Friday, Nov. 05, 1965
Married. John A. Roosevelt, 49, vice president of Wall Street's Bache & Co. and youngest of F.D.R.'s five children; and Irene Boyd McAlpin, 34, Manhattan socialite; both for the second time; in Manhattan, 7 days after he had been divorced in Mexico by Anne Clark Roosevelt, 49, his wife of 27 years.
Divorced. Vincent Edwards, 37, TV's hairy Ben Casey; by Kathy Kersh, 23, sometime model and TV actress; on uncontested grounds of cruelty; after four months of marriage (with a child expected next April); in Los Angeles.

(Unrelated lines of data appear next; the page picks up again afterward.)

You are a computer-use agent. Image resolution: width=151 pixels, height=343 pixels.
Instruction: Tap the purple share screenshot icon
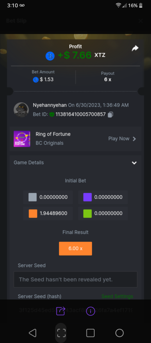[61, 311]
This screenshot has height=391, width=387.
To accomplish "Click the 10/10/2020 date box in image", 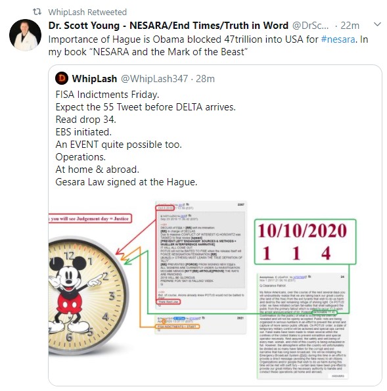I will pyautogui.click(x=305, y=242).
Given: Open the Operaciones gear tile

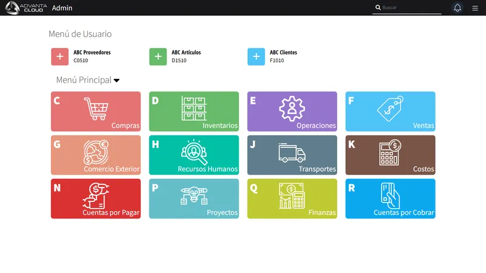Looking at the screenshot, I should click(292, 112).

Died. Hans Knappertsbusch, 77, German conductor in the grand tradition of the late 19th century romantics, who through the 1920s and '30s took brilliant charge of, first, the Munich Bavarian State Opera, then the Vienna State Opera and Vienna Philharmonic until the Nazis forced him into virtual retirement from 1938 to '45, after which he came back to crown his career at the 1951 Bayreuth Festival with a daringly modernized performance of Parsifal that sparked a Wagnerian revival throughout Europe; of a heart attack; in Munich.
Died. Arthur Meier Schlesinger Sr., 77, longtime (1924-54) Harvard history professor and father of New Frontiersman Arthur Jr., a specialist in American life who passed up the hurly-burly of active government except for a World War II stint on the Commission on Freedom of the Press, preferring instead to remain in Cambridge, pioneering in what is now known as social history with such highly regarded studies as 1925's Political and Social History of the United States; after a brief illness; in Roxbury, Mass.

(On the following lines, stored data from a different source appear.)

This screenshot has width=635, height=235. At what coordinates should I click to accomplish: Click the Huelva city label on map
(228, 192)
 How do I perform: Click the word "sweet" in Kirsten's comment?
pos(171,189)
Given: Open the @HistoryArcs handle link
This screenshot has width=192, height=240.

Died. William McKechnie, 78, one of baseball's most successful managers, who with a gentle schoolmasterliness that made him known as "the Deacon" won pennants over a 27-year career for the Pittsburgh Pirates (1925), the St. Louis Cardinals (1928) and the Cincinnati Reds (1939 and 1940) and a niche in the Hall of Fame as the only man to take three teams to the top; of pneumonia; in Bradenton, Fla.

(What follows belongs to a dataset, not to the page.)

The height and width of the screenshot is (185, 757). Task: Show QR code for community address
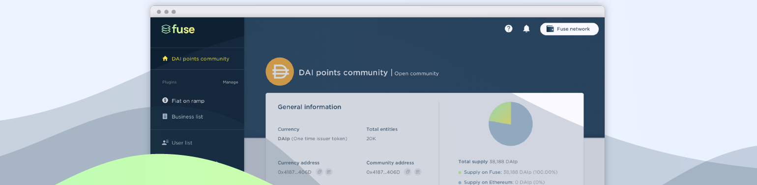click(417, 172)
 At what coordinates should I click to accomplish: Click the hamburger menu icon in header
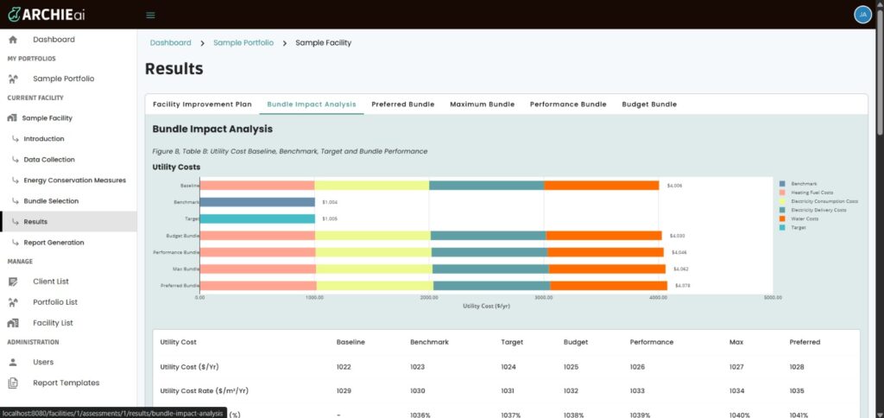pyautogui.click(x=150, y=15)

Died. Nicholas Kelley, 80, longtime (1937-57) director and general counsel of Chrysler Corp. and senior partner of Kelley, Drye, the Manhattan law firm whose 1960 probe of conflict-of-interest charges involving Chrysler executives toppled President William C. Newberg (his holdings in companies supplying the automaker earned him more than $450,000) and touched off an avalanche of stockholder suits that forced the resignation of flamboyant Board Chairman Lester Lum ("Tex") Colbert; of a stroke; in Teaneck, N.J.